Exploratory Data Analysis (EDA)¶
The dataset is divided into training and testing sets. To avoid data leakage, only the training set is analyzed during EDA, leaving the testing set aside.
When we first receive a dataset, the initial step is to examine its details, including the number of records and columns in each table. Below is the dataset information as of the update on 2020/04/13:
posts_train Contains 793,751 records and 3 columns
post_shared_train Contains 304,260 records and 3 columns
post_comment_created_train Contains 2,372,228 records and 3 columns
post_liked_train Contains 3,395,903 records and 3 columns
post_collected_train Contains 1,235,126 records and 3 columns
The training set covers posts from April 1, 2019, to the end of October 2019, spanning approximately seven months with around 793,000 posts. The goal is to build a predictive model that uses 10-hour post metrics (e.g., shares, comments, likes, and saves) to predict whether a post will receive 1,000 likes within 36 hours, classifying it as a "popular post."
Approximately 2.32% of the training posts are popular, equating to about 18,000 posts. This imbalance in the dataset necessitates techniques like over/undersampling during preprocessing and alternative evaluation metrics during model assessment.
Problem Definition¶
The task can be approached in four ways, based on "whether sequence information is considered" and "whether the problem is framed as regression or binary classification":
Regression | Binary Classification | |
---|---|---|
With Sequence Info | RNNs (e.g., GRU), traditional time series models (e.g., ARMA, ARIMA) | Same as left |
Without Sequence Info | Poisson regression, SVM, tree-based models, etc. | Logistic regression, SVM, tree-based models, etc. |
For simplicity and time constraints, we focus on "without sequence info" and "binary classification," aggregating 10-hour metrics and building a binary classification model to predict popular posts. The focus will be on handling imbalanced data, tree-based models, and subsequent discussions.

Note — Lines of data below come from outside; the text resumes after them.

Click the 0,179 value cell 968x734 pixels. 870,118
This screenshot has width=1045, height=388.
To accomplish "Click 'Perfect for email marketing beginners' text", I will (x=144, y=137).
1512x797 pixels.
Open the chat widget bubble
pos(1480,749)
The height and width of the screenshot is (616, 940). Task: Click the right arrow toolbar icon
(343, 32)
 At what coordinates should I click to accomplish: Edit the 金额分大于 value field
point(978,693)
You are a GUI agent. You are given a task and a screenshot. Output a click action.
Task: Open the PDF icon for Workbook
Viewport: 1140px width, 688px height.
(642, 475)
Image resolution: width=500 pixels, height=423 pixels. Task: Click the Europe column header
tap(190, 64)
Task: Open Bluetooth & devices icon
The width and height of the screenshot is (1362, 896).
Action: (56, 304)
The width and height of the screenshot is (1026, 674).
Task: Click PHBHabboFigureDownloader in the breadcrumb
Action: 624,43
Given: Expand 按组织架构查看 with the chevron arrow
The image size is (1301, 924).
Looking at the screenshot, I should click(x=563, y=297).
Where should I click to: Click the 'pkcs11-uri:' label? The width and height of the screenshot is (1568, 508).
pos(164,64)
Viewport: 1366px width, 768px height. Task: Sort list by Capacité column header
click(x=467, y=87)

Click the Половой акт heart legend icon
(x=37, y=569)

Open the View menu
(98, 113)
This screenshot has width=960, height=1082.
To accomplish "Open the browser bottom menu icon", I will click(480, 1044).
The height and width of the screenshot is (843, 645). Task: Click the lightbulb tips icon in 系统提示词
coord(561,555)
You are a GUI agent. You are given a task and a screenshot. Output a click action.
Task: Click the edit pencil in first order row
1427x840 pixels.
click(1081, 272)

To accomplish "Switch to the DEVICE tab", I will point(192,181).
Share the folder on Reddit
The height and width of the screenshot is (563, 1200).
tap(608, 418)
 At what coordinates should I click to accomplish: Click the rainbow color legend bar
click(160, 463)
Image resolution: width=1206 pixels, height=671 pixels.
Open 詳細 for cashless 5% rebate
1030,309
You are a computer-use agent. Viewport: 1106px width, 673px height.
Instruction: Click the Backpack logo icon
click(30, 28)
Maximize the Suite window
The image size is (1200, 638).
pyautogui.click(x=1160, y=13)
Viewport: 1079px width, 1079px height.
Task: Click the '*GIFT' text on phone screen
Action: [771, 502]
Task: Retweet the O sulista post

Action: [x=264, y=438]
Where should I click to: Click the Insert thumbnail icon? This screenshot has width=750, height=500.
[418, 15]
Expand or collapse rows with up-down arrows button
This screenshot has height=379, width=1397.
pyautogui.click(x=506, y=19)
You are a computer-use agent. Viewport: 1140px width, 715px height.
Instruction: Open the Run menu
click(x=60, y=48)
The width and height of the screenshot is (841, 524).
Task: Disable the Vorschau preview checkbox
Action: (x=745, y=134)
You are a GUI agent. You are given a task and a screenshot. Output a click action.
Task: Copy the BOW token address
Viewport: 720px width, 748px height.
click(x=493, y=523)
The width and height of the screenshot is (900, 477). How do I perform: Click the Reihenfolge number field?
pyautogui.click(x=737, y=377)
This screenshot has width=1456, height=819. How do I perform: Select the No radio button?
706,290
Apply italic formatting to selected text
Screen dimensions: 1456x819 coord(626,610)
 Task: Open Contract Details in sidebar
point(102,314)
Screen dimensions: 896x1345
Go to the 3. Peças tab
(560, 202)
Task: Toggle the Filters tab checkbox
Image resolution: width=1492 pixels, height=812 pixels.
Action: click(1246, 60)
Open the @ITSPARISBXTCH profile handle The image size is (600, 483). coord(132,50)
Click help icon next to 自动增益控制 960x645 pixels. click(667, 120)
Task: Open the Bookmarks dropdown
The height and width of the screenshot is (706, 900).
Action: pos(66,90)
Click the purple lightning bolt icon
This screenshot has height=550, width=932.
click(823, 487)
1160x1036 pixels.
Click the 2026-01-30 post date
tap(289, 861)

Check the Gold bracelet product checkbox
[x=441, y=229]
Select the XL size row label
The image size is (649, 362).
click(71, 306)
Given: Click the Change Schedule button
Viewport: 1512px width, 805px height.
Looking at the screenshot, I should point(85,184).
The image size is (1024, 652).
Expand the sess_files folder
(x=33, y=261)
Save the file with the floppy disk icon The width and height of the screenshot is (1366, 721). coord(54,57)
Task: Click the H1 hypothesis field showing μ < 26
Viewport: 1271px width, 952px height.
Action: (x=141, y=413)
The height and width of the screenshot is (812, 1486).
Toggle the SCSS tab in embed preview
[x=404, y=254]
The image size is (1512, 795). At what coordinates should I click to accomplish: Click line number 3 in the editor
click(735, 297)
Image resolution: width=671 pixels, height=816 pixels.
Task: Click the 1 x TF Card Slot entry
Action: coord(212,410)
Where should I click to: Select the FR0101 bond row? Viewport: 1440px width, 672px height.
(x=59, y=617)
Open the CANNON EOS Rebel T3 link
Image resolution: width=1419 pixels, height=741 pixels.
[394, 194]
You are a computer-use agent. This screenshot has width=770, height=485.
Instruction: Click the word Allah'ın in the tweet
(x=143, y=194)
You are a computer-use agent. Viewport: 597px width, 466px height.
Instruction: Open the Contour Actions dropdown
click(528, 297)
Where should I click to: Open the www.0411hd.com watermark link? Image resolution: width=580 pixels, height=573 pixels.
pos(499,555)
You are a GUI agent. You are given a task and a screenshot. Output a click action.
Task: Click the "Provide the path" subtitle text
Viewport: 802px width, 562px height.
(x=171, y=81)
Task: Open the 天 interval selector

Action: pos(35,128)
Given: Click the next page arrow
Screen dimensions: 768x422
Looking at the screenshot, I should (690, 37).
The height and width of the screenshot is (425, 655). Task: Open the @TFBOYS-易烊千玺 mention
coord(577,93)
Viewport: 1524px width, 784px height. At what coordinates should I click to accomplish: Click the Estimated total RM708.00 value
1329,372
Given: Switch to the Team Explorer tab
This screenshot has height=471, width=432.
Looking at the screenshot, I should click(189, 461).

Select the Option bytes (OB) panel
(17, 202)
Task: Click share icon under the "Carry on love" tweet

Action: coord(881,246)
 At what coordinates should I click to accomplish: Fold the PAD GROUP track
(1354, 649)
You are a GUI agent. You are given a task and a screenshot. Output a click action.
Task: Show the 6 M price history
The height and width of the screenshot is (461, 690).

Relationships Between Variables¶
We simplify the dataset to include total shares, comments, likes, and saves within 10 hours and use a heatmap to observe their relationships with the total likes within 36 hours:
Info
Key observations from the heatmap:
- Total likes within 36 hours moderately correlate with total likes within 10 hours (.58), shares (.36), and saves (.36), but weakly with comments (.17).
- Total likes within 10 hours moderately correlate with shares (.63) and saves (.61).
- Shares and saves within 10 hours moderately correlate (.48).
In simple terms, posts with more likes within 10 hours tend to have more shares and saves. However, the strongest predictor of total likes within 36 hours is the likes within 10 hours. Comments show little correlation with total likes.
Heatmaps of Key Metrics¶
Danger
To protect Dcard's proprietary information, color bars (cbar=False
) are omitted, showing only relative relationships.
Total Posts by Time¶
We examine whether the number of posts varies across different time periods:
The x-axis represents 24 hours, and the y-axis represents days of the week.
Info
Observations:
- Posts are concentrated during midday, afternoon, and evening (12:00–18:00), with weekdays slightly higher than weekends.
- The second-highest posting period is weekday mornings (05:00–12:00).
- Posts are relatively fewer during evenings (18:00–01:00) on both weekdays and weekends.
These trends are reasonable, as students primarily post during the day. The relatively high number of early morning posts might be due to companies posting content before students wake up.
Popular Post Proportion by Time¶
Next, we analyze whether certain time periods have a higher proportion of popular posts:
Info
Observations:
- Posts during late-night and early-morning hours on weekends have a higher likelihood of being popular, likely due to increased user activity during these times.
- The heatmap confirms that the proportion of popular posts varies by time.
Average Likes Within 10 Hours by Time¶
We then examine the average likes within 10 hours for posts made at different times:
Info
Observations:
- Posts made between 21:00–11:00 generally receive more likes within 10 hours.
- Posts made between 11:00–21:00, especially during late afternoon and dinner hours, receive fewer likes on average.
This difference might be because students are less active during late afternoon and dinner hours but more active during the evening. Early morning posts are also visible to students the next day.
Average Likes Within 36 Hours by Time¶
Finally, we analyze the average likes within 36 hours for posts made at different times:
The trends are consistent with the 10-hour analysis and are not elaborated further.
Summary¶
Info
Key takeaways:
- Variables are generally highly correlated. Polynomial transformations (
PolynomialFeatures
) may not yield significant improvements during feature engineering. - Posting time significantly impacts the proportion of popular posts and the number of likes, and this information should be incorporated into the model.